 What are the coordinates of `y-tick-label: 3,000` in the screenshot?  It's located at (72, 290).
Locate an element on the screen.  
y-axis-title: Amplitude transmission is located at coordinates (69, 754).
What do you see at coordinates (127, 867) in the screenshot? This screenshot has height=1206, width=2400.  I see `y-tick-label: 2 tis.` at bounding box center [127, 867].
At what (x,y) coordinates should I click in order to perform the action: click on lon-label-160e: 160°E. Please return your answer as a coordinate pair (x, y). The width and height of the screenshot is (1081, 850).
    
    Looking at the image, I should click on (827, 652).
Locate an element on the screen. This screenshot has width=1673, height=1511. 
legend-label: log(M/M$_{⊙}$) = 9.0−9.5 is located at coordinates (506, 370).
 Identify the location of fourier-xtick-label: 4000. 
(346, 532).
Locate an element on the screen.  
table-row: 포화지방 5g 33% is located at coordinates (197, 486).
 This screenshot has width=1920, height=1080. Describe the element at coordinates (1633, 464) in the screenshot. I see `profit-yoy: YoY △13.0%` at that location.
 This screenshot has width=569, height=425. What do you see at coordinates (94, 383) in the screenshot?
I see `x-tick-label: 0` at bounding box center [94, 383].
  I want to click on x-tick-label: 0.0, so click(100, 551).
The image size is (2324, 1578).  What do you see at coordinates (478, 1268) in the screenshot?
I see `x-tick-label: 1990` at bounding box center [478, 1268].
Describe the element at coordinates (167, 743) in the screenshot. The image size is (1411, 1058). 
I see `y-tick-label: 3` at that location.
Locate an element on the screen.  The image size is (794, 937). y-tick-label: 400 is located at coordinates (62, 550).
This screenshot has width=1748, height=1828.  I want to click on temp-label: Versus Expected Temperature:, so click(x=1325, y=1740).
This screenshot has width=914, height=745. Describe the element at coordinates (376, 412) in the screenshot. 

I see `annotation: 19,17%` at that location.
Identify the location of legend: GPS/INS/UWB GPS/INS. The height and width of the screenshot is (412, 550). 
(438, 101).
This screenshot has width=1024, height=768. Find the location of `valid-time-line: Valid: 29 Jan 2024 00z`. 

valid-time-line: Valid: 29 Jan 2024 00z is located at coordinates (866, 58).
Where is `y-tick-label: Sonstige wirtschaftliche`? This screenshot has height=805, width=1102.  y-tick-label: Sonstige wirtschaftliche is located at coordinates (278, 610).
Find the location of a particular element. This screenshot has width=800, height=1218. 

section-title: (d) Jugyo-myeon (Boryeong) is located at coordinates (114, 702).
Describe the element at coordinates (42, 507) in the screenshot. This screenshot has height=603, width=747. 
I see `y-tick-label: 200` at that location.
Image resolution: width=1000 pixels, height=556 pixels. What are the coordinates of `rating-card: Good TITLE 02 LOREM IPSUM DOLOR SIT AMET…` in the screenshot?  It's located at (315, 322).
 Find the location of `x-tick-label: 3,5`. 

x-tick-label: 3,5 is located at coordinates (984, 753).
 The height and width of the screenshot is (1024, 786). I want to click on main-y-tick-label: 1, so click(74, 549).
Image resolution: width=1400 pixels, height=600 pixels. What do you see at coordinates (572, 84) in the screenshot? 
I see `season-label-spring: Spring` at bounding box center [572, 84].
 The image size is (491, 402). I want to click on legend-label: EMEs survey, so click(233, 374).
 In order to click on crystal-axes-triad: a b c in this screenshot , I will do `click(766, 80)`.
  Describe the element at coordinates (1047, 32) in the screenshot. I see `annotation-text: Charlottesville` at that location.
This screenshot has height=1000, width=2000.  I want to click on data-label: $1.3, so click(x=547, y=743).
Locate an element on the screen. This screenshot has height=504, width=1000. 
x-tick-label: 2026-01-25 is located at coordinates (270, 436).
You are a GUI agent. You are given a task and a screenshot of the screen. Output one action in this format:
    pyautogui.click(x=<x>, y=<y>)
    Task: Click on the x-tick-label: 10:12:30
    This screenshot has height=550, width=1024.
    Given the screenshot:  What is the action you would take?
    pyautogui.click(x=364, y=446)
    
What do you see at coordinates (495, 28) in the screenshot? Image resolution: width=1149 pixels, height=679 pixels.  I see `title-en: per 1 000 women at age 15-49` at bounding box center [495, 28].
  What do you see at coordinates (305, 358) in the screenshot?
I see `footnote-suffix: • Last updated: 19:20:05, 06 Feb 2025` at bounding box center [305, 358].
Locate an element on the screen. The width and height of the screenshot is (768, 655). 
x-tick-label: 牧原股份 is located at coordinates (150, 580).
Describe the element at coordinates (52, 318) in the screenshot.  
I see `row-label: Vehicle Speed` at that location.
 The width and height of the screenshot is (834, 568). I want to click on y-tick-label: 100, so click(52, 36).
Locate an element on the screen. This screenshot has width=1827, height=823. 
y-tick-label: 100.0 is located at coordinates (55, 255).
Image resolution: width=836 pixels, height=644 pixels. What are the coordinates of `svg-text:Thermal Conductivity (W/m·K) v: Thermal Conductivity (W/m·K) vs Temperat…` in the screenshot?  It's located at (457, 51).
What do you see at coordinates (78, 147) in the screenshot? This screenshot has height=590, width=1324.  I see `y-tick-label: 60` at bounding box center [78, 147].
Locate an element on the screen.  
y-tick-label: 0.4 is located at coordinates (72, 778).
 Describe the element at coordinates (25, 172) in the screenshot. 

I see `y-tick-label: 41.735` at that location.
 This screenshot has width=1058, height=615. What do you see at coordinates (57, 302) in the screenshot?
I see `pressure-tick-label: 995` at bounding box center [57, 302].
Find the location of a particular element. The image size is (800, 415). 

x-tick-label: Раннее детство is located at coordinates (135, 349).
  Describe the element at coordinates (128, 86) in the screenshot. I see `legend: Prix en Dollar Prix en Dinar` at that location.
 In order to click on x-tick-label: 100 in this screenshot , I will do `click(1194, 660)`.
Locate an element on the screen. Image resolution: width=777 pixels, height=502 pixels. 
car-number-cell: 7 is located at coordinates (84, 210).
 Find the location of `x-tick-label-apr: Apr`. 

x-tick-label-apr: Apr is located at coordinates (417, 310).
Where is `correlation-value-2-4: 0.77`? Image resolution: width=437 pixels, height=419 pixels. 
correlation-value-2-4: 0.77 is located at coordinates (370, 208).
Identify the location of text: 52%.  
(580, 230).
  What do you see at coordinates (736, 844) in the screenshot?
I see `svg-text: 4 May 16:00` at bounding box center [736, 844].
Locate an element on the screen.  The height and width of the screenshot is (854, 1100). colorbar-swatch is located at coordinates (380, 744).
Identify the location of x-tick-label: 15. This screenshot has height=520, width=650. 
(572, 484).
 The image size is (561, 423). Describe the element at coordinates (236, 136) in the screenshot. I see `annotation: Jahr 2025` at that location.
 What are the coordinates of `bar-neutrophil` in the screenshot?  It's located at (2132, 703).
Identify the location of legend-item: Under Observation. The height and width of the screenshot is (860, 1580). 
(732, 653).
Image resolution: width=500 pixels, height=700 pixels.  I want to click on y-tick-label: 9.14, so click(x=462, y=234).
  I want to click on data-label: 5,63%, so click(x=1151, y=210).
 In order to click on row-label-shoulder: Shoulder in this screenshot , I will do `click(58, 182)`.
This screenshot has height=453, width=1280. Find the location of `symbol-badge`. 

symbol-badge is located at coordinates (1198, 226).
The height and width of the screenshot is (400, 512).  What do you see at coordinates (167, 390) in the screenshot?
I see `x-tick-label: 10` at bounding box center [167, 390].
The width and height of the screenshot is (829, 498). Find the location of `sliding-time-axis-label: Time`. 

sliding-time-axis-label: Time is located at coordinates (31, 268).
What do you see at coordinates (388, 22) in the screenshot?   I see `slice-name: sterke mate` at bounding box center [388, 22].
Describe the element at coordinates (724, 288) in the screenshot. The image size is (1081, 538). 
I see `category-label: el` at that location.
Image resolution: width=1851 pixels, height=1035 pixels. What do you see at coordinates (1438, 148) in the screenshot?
^^^^^^^^
§ INSTRUCTIONS TO FOLLOW
Starting with the line that contains "Find the location of a particular element. This" and going on through the line that contains "Image resolution: width=1000", rewrite those lines with "particular" changed to "specific" and everything else left as it is.

§ ANSWER SECTION
Find the location of a specific element. This screenshot has width=800, height=1218. 

section-title: (d) Jugyo-myeon (Boryeong) is located at coordinates (114, 702).
Describe the element at coordinates (42, 507) in the screenshot. This screenshot has height=603, width=747. 
I see `y-tick-label: 200` at that location.
Image resolution: width=1000 pixels, height=556 pixels. What are the coordinates of `rating-card: Good TITLE 02 LOREM IPSUM DOLOR SIT AMET…` in the screenshot?  It's located at (315, 322).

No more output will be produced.